TUGAS YANG DIKERJAKAN:
- A) Menurut kutipan tentang kekosongan, dari mana keberadaan sejati berasal?
- B) Tulis lanjutan kutipan tentang kekosongan, dimulai sesudah kalimat terakhirnya.

KUTIPAN TEKS:

+ + + + +

Author Topic: Sunyata, Alaya  (Read 16872 times)

0 Members and 1 Guest are viewing this topic.

Offline ryu

  • Global Moderator
  • KalyanaMitta
  • *****
  • Posts: 13.403
  • Reputasi: 429
  • Gender: Male
  • hampir mencapai penggelapan sempurna ;D
Re: Sunyata, Alaya
« Reply #15 on: 29 December 2010, 04:02:50 PM »
dari zen mind, Beginner's mind "shunryu suzuki"

KEKOSONGAN
"Ketika Anda belajar agama Buddha. Anda harus memiliki sebuah pembersih untuk pikiran Anda."
 
jika anda ingin belajar agama buddha, anda harus melepaskan semua gagasan yang sudah anda miliki ini di mulai dengan melepaskan gagasan tentang substansi atau eksistensi. Pandangan umum tentang kehidupan biasanya berakar pada gagasan akan keberadaan. Bagi kebanyakan orang, semua hal ada; mereka berpikir yang mereka lihat dan dengar ada. Tentu saja burung yang apa kita lihat dan dengar nyata, ia ada, tetapi apa yang 'saya maksud bisa sangat berbeda dengan apa yang anda maksud. Pengertian Buddhis tentang kehidupan meliputi keberadaan dan ketidakberadaan. Burung tersebut ada dan tidak ada pada saat yang bersamaan. Kita mengatakan pandangan tentang hidup yang hanya berdasarkan pada eksistensi saja bersifat heretikal. Jika Anda terlalu serius, seakan-akan mereka ada atau permanen, Anda disebut seorang heretic. Kebanyakan orang mungkin adalah heretic.
Kita mengatakan keberadaan sejati berasal dari kekosongan dan kembali lagi ke kekosongan. Apa yang muncul dari kekosongan adalah keberadaan sejati. Kita harus melalui pintu kekosongan. Gagasan tentang eksistensi sangat sulit untuk dijelaskan. Banyak orang akhir-akhir ini mulai merasakan, paling tidak secara intelektual, kekosongan dunia modern, atau kontradiksi dalam budaya mereka. Di masa lalu, misalnya, orang Jepang yakin bahwa budaya dan cara hidup tradisional mereka akan bertahan selamanya. Tetapi semenjak kalah perang, mereka ,menjadi skeptis. Sebagian orang berpikir sikap skeptis ini buruk, tetapi sebenarnya ini lebih baik daripada perilaku lama.

+ + + + +

BARIS DATA:
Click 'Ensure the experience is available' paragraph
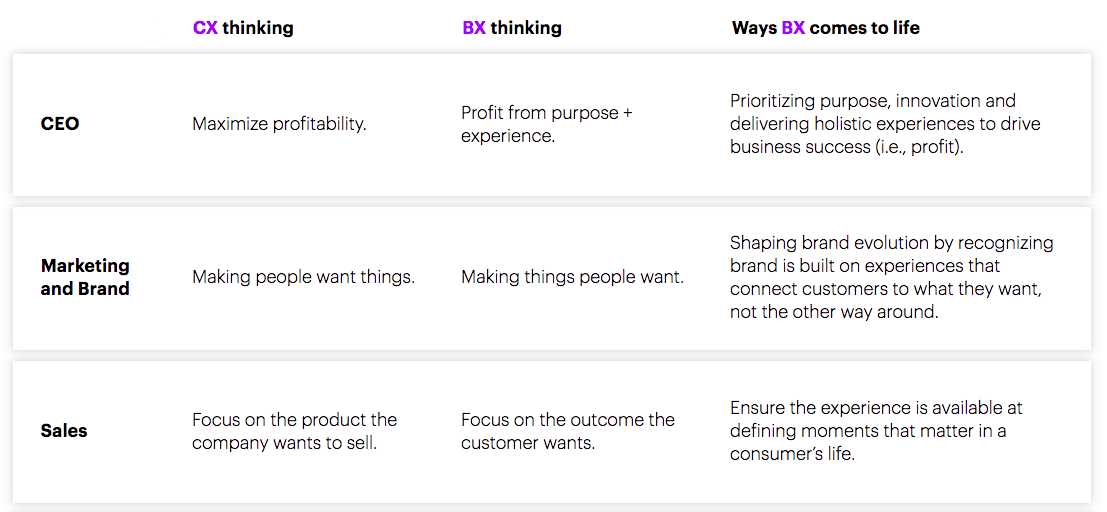This screenshot has width=1107, height=512. pyautogui.click(x=876, y=431)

+ + + + +

KUNCI JAWABAN:
- A) Keberadaan sejati berasal dari kekosongan dan kembali lagi ke kekosongan.

- B)
Selama kita memiliki gagasan atau harapan di masa depan, kita tidak bisa fokus dengan apa yang hadir saat ini.
Anda sering berkata, "Saya akan melakukannya besok atau tahun depan," percaya bahwa yang ada hari ini juga akan ada besok. Meskipun Anda tidak berusaha terlalu keras Anda berharap bahwa sesuatu yang menjanjikan akan datang, selama Anda menjalankan cara tertentu. Tetapi cara tersebut juga tidak ada selamanya. Tidak ada sebuah cara yang disiapkan untuk kita. Kita harus mencari cara kita sendiri setiap saat. Sebuah gagasan tentang kesempurnaan, atau sebuah cara sempurna yang disiapkan oleh orang lain bukan sebuah cara sejati untuk kita.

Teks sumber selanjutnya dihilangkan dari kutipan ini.